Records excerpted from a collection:
┄┄┄┄┄┄
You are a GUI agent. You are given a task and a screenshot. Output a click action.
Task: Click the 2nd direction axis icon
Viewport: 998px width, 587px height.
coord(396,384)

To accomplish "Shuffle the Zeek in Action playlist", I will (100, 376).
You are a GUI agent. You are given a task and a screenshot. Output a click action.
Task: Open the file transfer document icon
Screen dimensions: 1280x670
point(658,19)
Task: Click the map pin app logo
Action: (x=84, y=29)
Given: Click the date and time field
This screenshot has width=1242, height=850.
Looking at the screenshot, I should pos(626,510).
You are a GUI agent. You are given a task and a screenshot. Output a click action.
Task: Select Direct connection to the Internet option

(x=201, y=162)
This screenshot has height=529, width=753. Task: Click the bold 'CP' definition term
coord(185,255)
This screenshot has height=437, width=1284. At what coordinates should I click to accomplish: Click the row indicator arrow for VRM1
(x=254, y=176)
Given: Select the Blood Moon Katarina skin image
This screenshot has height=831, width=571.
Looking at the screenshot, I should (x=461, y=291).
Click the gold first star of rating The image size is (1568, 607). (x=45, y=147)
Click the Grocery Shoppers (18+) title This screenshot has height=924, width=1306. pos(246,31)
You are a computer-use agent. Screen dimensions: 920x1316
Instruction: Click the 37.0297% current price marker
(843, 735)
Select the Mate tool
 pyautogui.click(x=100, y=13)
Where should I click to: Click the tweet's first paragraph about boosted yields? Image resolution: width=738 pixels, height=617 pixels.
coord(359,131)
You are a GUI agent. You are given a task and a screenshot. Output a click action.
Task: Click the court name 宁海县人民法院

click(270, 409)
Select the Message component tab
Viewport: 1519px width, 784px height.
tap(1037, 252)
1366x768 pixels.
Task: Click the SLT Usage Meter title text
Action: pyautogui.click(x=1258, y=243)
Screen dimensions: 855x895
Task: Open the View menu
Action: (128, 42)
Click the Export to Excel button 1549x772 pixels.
┄┄┄┄┄┄
## REQUIRED WORK
Retype every line of the listing above with no changes.

## COMPLETE OUTPUT
You are a GUI agent. You are given a task and a screenshot. Output a click action.
Task: Click the 2nd direction axis icon
Viewport: 998px width, 587px height.
coord(396,384)

To accomplish "Shuffle the Zeek in Action playlist", I will (100, 376).
You are a GUI agent. You are given a task and a screenshot. Output a click action.
Task: Open the file transfer document icon
Screen dimensions: 1280x670
point(658,19)
Task: Click the map pin app logo
Action: (x=84, y=29)
Given: Click the date and time field
This screenshot has width=1242, height=850.
Looking at the screenshot, I should pos(626,510).
You are a GUI agent. You are given a task and a screenshot. Output a click action.
Task: Select Direct connection to the Internet option

(x=201, y=162)
This screenshot has height=529, width=753. Task: Click the bold 'CP' definition term
coord(185,255)
This screenshot has height=437, width=1284. At what coordinates should I click to accomplish: Click the row indicator arrow for VRM1
(x=254, y=176)
Given: Select the Blood Moon Katarina skin image
This screenshot has height=831, width=571.
Looking at the screenshot, I should (x=461, y=291).
Click the gold first star of rating The image size is (1568, 607). (x=45, y=147)
Click the Grocery Shoppers (18+) title This screenshot has height=924, width=1306. pos(246,31)
You are a computer-use agent. Screen dimensions: 920x1316
Instruction: Click the 37.0297% current price marker
(843, 735)
Select the Mate tool
 pyautogui.click(x=100, y=13)
Where should I click to: Click the tweet's first paragraph about boosted yields? Image resolution: width=738 pixels, height=617 pixels.
coord(359,131)
You are a GUI agent. You are given a task and a screenshot. Output a click action.
Task: Click the court name 宁海县人民法院

click(270, 409)
Select the Message component tab
Viewport: 1519px width, 784px height.
tap(1037, 252)
1366x768 pixels.
Task: Click the SLT Usage Meter title text
Action: pyautogui.click(x=1258, y=243)
Screen dimensions: 855x895
Task: Open the View menu
Action: (128, 42)
Click the Export to Excel button 1549x772 pixels.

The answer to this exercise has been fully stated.